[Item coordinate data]
######
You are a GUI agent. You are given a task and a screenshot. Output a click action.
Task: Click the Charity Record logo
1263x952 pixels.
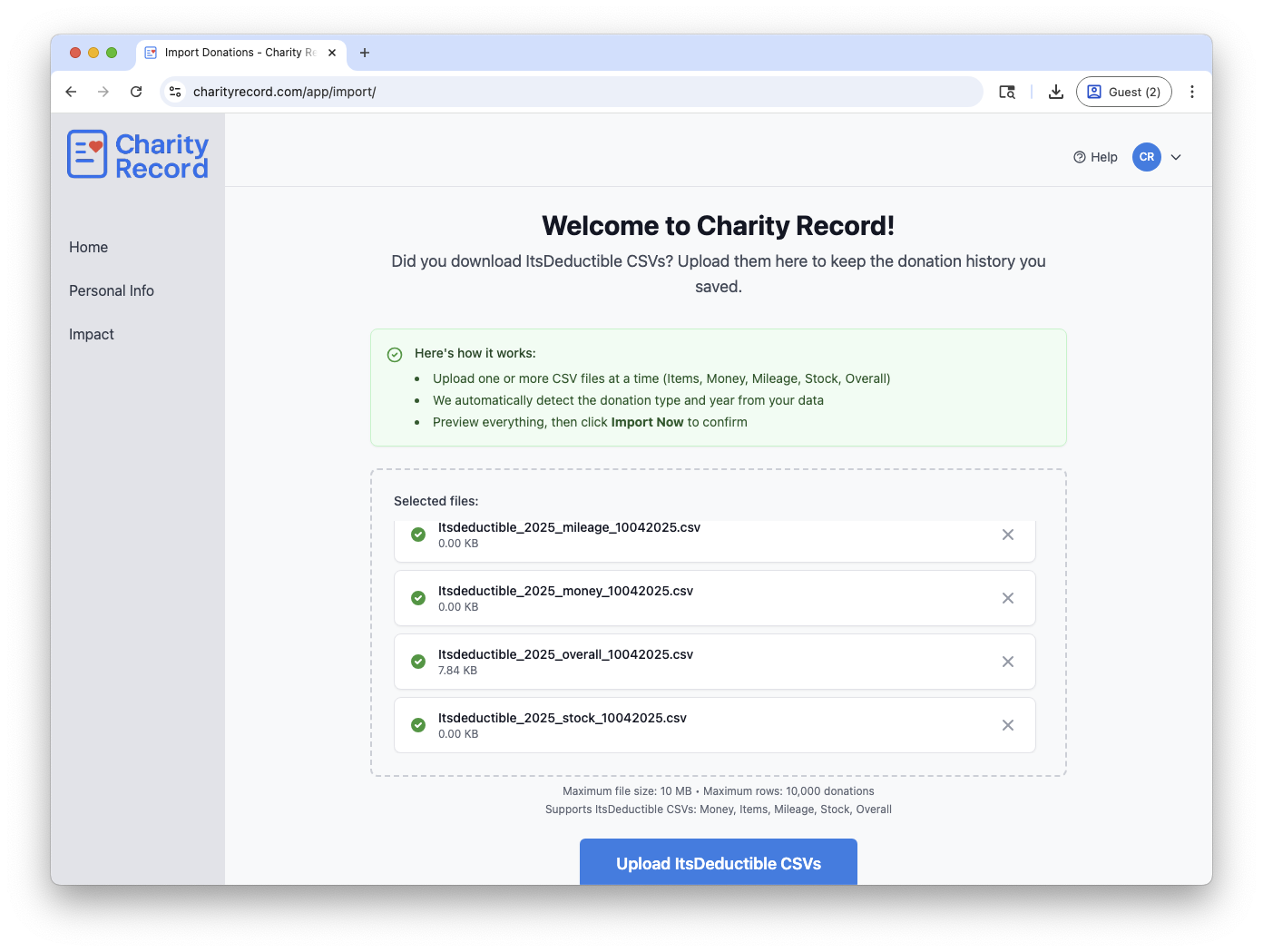click(137, 154)
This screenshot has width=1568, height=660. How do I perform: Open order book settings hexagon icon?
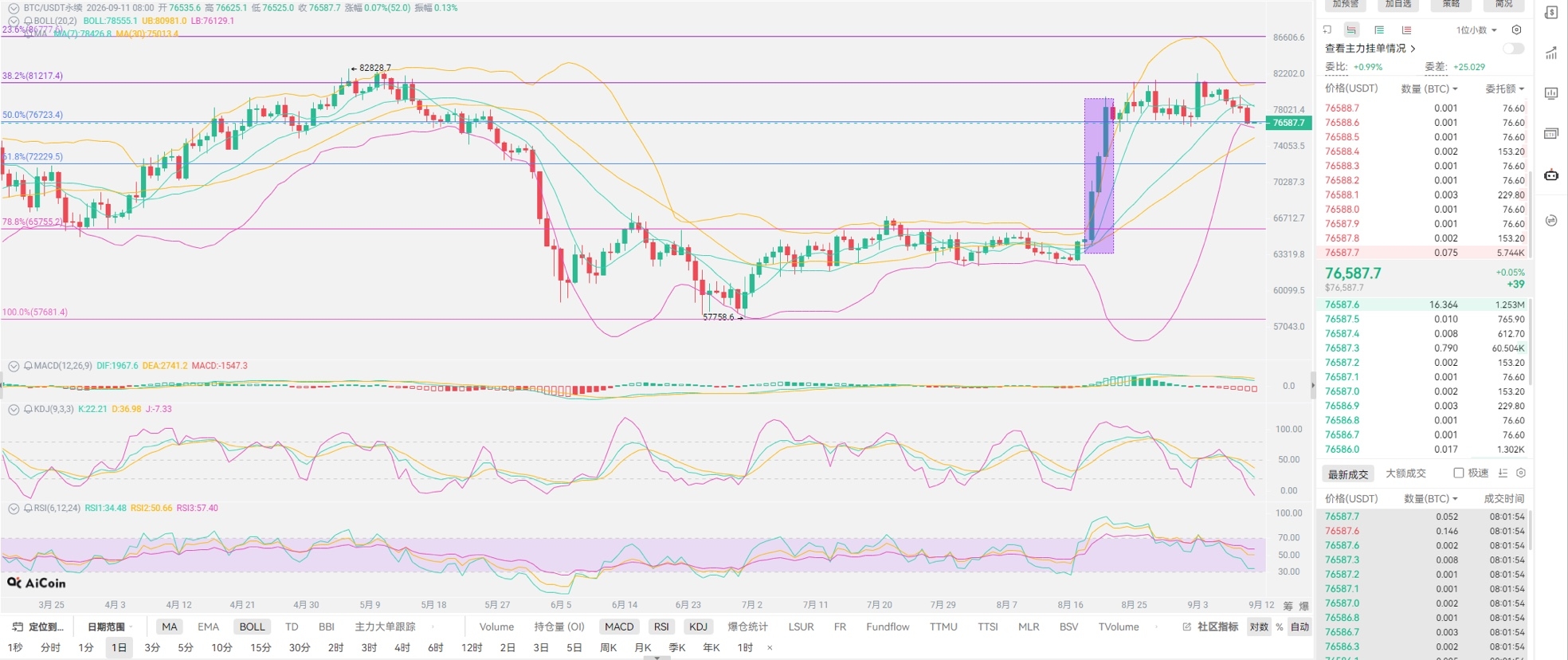pyautogui.click(x=1517, y=30)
######
Short task
Put the lines of these records into a numbered list, leaving out blank lines and the pictures.

Output of the exercise
1. You are a GUI agent. You are given a task and a screenshot. Output a click action.
2. Task: Click the Charity Record logo
3. 1263x952 pixels.
4. click(137, 154)
5. This screenshot has width=1568, height=660. How do I perform: Open order book settings hexagon icon?
6. pyautogui.click(x=1517, y=30)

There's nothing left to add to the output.